In her first year as administrator of the Centers for Medicare and Medicaid Services, Chiquita Brooks-Lasure has overseen the expansion of government health coverage to a record number of Americans under Medicare, Medicaid and private Affordable Care Act exchange plans.
Now, she wants to keep them insured.
“We cover over 150 million people as a result of all of the hard work of the agency really enrolling people in coverage. So, we are a huge payer, and we help dictate coverage in this country … and have a powerful opportunity to advance health equity,” Brooks-Lasure said.
In the year ahead, one of the agency’s biggest challenges will be to create a smooth transition for millions of Medicaid members who could lose coverage when the Covid public health emergency ends. Under the federal health emergency, states have put eligibility redeterminations on hold for the last two years.
Loss of coverage
While the administration is expected to renew the current emergency designation next month, a Kaiser Family Foundation study estimated that between 5 million and 14 million people could be disenrolled when redeterminations resume.
Brooks-Lasure says health insurers that administer state Medicaid programs will play an important role to help those who lose eligibility to transition to private exchange health plans, or Medicare if they’ve turned 65.
“We have more plan participation, particularly in Medicaid coverage, than we did, say, 10 years ago. So they are a key component to helping make sure that we — and by we, I also mean the states — move people to whatever type of coverage they are eligible for,” she said.

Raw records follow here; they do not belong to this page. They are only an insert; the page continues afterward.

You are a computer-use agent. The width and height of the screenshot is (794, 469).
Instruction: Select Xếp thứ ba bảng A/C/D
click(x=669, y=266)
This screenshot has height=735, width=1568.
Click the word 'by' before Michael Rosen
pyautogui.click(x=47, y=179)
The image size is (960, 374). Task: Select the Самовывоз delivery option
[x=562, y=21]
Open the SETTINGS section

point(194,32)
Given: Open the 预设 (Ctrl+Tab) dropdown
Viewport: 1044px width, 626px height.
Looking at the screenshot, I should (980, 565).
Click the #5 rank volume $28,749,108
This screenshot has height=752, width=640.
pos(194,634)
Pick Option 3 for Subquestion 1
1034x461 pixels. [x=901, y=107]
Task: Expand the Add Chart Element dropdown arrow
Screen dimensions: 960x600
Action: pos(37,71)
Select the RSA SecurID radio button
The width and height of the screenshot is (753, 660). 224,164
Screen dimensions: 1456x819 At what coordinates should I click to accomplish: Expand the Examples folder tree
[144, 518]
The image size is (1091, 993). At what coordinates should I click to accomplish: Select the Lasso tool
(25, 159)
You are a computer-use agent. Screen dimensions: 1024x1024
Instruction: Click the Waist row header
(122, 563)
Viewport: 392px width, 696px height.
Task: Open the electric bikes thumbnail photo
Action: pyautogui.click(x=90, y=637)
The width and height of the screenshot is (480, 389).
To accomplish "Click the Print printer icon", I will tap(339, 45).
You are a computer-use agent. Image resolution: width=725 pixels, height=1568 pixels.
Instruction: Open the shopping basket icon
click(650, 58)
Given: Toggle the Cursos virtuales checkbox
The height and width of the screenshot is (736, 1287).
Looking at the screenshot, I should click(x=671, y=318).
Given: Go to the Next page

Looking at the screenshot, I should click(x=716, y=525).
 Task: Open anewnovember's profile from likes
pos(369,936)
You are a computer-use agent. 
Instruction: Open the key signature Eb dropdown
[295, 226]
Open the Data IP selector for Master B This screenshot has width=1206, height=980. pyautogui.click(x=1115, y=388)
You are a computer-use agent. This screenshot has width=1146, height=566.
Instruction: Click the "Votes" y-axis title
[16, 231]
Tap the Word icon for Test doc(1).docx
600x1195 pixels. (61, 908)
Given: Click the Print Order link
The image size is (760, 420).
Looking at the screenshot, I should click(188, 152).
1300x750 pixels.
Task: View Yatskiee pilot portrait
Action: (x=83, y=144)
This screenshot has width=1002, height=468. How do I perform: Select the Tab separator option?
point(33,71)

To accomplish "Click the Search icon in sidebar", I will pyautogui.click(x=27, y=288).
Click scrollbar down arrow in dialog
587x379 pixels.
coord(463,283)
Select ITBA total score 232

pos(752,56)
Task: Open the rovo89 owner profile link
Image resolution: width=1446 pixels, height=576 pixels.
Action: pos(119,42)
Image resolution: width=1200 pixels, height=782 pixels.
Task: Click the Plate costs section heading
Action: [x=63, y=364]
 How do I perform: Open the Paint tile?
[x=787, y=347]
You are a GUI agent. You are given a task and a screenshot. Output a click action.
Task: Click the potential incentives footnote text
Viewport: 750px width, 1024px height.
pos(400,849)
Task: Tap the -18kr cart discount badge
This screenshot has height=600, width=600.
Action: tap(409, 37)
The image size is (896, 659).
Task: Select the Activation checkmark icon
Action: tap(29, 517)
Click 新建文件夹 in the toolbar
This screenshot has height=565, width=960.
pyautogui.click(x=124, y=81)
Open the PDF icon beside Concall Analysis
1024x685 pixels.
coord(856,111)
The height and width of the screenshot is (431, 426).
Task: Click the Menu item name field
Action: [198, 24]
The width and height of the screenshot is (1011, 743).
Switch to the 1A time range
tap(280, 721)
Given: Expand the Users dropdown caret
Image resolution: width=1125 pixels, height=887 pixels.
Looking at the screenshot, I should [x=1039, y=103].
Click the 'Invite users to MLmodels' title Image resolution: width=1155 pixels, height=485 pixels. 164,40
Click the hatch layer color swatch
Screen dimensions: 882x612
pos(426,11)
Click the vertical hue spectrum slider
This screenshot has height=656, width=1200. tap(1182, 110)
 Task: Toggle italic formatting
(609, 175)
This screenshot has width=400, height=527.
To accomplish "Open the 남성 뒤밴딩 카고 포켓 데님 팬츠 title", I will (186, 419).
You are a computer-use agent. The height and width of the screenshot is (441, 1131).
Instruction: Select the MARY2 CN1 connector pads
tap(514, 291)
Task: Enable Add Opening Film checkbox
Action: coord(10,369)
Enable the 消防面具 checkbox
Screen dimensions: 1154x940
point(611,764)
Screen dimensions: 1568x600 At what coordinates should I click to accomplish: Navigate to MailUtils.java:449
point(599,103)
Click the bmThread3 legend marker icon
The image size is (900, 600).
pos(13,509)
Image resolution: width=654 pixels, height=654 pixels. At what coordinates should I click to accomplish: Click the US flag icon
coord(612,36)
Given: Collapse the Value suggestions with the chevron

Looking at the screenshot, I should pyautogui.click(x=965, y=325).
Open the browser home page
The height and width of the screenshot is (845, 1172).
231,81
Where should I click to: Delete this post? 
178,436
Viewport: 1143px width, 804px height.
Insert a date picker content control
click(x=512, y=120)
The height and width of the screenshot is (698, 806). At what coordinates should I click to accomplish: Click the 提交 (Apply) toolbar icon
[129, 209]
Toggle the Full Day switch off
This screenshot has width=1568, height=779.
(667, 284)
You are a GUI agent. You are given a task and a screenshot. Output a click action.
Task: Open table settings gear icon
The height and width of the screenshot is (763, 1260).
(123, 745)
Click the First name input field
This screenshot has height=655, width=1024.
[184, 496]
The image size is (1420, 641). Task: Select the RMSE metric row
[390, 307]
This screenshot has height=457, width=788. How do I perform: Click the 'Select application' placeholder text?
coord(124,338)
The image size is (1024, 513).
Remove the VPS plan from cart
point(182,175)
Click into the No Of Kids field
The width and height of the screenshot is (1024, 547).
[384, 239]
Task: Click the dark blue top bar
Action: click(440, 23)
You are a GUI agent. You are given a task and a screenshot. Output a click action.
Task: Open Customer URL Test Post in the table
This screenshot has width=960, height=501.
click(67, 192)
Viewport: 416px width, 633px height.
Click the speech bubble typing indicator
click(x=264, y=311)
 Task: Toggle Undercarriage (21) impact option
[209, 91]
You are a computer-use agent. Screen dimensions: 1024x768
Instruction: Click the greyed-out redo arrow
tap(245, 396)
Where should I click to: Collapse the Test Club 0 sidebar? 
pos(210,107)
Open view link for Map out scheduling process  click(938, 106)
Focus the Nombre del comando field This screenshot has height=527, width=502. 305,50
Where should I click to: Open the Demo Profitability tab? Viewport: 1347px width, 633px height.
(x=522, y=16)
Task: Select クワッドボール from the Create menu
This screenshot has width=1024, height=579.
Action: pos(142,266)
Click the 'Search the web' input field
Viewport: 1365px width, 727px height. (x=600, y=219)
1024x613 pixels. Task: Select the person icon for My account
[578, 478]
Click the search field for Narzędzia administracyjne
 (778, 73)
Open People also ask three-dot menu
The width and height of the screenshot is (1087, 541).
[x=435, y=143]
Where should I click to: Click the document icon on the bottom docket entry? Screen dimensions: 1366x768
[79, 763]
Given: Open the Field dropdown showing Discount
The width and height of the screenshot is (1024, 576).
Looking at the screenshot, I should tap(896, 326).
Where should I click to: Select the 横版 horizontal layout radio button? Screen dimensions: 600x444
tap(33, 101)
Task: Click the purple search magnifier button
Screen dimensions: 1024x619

Even beyond the public health emergency, she wants health coverage to be more consistent across public and private programs.
“Because whether it’s talking about maternal health or you’re in the middle of cancer treatment … you want to stay focused on the condition itself rather than having to worry about what changed in your coverage,” she said.
In a new report outlining priorities for the agency, Brooks-Lasure says addressing health disparities is a central pillar of the agency’s mission. It’s been especially focused on improving maternal health coverage; Medicaid programs now cover 40% of births in the U.S. With funding from the American Rescue Plan Act, passed in 2021, the agency is working with states to expand Medicaid coverage for new mothers who are uninsured from 60 days to 12 months.
When it comes to reproductive care, Brooks-Lasure said CMS will also prioritize improving access to contraception in Medicaid and ACA health plans in the year ahead. If the Supreme Court overturns Roe v. Wade, as expected this month, the agency will be limited in its ability to provide access to abortion for women on Medicaid under federal funding rules.
Brooks-Lasure said the agency was focused on areas it has authority over, such as preventative care and contraception. She said CMS is encouraging states to use Medicaid to ensure men and women have access to birth control, “in light of whatever the Supreme Court decision is regarding broader services.”
Medicare premium rollback
One of the biggest decisions CMS issued this year was to limit Medicare coverage for the Alzheimer’s treatment Aduhelm, after mixed data on the drug’s efficacy. However, the move came after actuaries had factored in the expected high cost of the drug into 2022 Medicare premiums. Medicare recipients can expect a rollback in 2023.
“Because coverage is lower, we are going to incorporate that in the premium for next year,” Brooks-Lasure said.
Medicare recipients could also get a break on drug plan premiums with the introduction of several biosimilar versions of AbbVie’s high-priced arthritis treatment Humira over the next year. Humira sales topped $20 billion in 2021. Amgen’s biosimilar version will be the first to go on sale in the U.S., in January.
Brooks-Lasure said CMS actuaries are calculating the potential impact of the transition to Humira biosimilars and are expected to release their analysis in early September, in time for setting 2023 premiums.